Collected data:
• • • • •
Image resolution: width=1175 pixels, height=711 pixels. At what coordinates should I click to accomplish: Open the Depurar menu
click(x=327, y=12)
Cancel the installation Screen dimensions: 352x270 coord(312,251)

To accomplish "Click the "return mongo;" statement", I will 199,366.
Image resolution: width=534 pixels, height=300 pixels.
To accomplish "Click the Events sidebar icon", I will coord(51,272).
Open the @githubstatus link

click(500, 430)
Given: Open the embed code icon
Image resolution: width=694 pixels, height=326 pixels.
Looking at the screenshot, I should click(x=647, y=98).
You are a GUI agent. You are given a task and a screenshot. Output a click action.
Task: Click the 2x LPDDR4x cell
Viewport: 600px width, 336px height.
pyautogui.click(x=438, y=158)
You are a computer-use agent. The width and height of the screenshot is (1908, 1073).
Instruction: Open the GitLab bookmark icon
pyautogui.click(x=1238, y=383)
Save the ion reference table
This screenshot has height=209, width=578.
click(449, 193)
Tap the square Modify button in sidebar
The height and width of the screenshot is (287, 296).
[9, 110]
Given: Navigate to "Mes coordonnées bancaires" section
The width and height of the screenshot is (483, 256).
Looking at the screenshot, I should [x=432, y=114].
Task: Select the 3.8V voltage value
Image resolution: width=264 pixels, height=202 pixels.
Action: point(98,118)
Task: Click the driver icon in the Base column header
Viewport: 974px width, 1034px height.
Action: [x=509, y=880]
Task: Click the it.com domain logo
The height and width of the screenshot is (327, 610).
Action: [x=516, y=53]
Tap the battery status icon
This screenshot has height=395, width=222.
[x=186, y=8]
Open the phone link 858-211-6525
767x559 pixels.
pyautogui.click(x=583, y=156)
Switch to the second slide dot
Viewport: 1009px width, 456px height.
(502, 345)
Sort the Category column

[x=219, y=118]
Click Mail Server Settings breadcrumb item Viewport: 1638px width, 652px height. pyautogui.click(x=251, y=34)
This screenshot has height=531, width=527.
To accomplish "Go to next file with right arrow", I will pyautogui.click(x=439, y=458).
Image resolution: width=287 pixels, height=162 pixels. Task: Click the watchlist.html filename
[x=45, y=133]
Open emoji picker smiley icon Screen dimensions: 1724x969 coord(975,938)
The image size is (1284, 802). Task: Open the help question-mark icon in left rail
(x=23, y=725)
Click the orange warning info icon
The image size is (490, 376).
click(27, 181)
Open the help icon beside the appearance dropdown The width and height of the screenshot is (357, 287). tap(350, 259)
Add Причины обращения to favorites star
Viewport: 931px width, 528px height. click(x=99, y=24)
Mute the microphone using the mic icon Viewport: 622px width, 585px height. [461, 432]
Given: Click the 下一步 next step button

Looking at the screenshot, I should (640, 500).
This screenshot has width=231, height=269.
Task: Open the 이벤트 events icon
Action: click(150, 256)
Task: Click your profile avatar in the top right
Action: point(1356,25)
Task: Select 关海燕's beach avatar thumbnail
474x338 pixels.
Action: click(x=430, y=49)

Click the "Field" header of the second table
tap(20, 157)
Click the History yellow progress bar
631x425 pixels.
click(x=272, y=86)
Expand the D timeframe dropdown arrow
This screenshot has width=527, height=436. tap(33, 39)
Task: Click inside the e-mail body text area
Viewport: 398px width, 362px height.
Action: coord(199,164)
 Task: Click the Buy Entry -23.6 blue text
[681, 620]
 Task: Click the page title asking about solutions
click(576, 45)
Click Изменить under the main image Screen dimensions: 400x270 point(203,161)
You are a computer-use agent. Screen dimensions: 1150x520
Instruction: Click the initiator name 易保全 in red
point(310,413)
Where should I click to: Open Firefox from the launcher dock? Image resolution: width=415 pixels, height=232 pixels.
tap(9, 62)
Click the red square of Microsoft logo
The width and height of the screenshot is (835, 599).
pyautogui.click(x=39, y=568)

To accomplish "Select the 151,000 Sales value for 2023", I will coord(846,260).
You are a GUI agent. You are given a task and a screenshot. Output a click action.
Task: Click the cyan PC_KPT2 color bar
• • • • •
**What you are asked to do**: Reply by returning the full set of records above exactly.

**Task solution**:
Image resolution: width=1175 pixels, height=711 pixels. At what coordinates should I click to accomplish: Open the Depurar menu
click(x=327, y=12)
Cancel the installation Screen dimensions: 352x270 coord(312,251)

To accomplish "Click the "return mongo;" statement", I will 199,366.
Image resolution: width=534 pixels, height=300 pixels.
To accomplish "Click the Events sidebar icon", I will coord(51,272).
Open the @githubstatus link

click(500, 430)
Given: Open the embed code icon
Image resolution: width=694 pixels, height=326 pixels.
Looking at the screenshot, I should click(x=647, y=98).
You are a GUI agent. You are given a task and a screenshot. Output a click action.
Task: Click the 2x LPDDR4x cell
Viewport: 600px width, 336px height.
pyautogui.click(x=438, y=158)
You are a computer-use agent. The width and height of the screenshot is (1908, 1073).
Instruction: Open the GitLab bookmark icon
pyautogui.click(x=1238, y=383)
Save the ion reference table
This screenshot has height=209, width=578.
click(449, 193)
Tap the square Modify button in sidebar
The height and width of the screenshot is (287, 296).
[9, 110]
Given: Navigate to "Mes coordonnées bancaires" section
The width and height of the screenshot is (483, 256).
Looking at the screenshot, I should [x=432, y=114].
Task: Select the 3.8V voltage value
Image resolution: width=264 pixels, height=202 pixels.
Action: point(98,118)
Task: Click the driver icon in the Base column header
Viewport: 974px width, 1034px height.
Action: [x=509, y=880]
Task: Click the it.com domain logo
The height and width of the screenshot is (327, 610).
Action: [x=516, y=53]
Tap the battery status icon
This screenshot has height=395, width=222.
[x=186, y=8]
Open the phone link 858-211-6525
767x559 pixels.
pyautogui.click(x=583, y=156)
Switch to the second slide dot
Viewport: 1009px width, 456px height.
(502, 345)
Sort the Category column

[x=219, y=118]
Click Mail Server Settings breadcrumb item Viewport: 1638px width, 652px height. pyautogui.click(x=251, y=34)
This screenshot has height=531, width=527.
To accomplish "Go to next file with right arrow", I will pyautogui.click(x=439, y=458).
Image resolution: width=287 pixels, height=162 pixels. Task: Click the watchlist.html filename
[x=45, y=133]
Open emoji picker smiley icon Screen dimensions: 1724x969 coord(975,938)
The image size is (1284, 802). Task: Open the help question-mark icon in left rail
(x=23, y=725)
Click the orange warning info icon
The image size is (490, 376).
click(27, 181)
Open the help icon beside the appearance dropdown The width and height of the screenshot is (357, 287). tap(350, 259)
Add Причины обращения to favorites star
Viewport: 931px width, 528px height. click(x=99, y=24)
Mute the microphone using the mic icon Viewport: 622px width, 585px height. [461, 432]
Given: Click the 下一步 next step button

Looking at the screenshot, I should (640, 500).
This screenshot has width=231, height=269.
Task: Open the 이벤트 events icon
Action: click(150, 256)
Task: Click your profile avatar in the top right
Action: point(1356,25)
Task: Select 关海燕's beach avatar thumbnail
474x338 pixels.
Action: click(x=430, y=49)

Click the "Field" header of the second table
tap(20, 157)
Click the History yellow progress bar
631x425 pixels.
click(x=272, y=86)
Expand the D timeframe dropdown arrow
This screenshot has width=527, height=436. tap(33, 39)
Task: Click inside the e-mail body text area
Viewport: 398px width, 362px height.
Action: coord(199,164)
 Task: Click the Buy Entry -23.6 blue text
[681, 620]
 Task: Click the page title asking about solutions
click(576, 45)
Click Изменить under the main image Screen dimensions: 400x270 point(203,161)
You are a computer-use agent. Screen dimensions: 1150x520
Instruction: Click the initiator name 易保全 in red
point(310,413)
Where should I click to: Open Firefox from the launcher dock? Image resolution: width=415 pixels, height=232 pixels.
tap(9, 62)
Click the red square of Microsoft logo
The width and height of the screenshot is (835, 599).
pyautogui.click(x=39, y=568)

To accomplish "Select the 151,000 Sales value for 2023", I will coord(846,260).
You are a GUI agent. You are given a task and a screenshot. Output a click action.
Task: Click the cyan PC_KPT2 color bar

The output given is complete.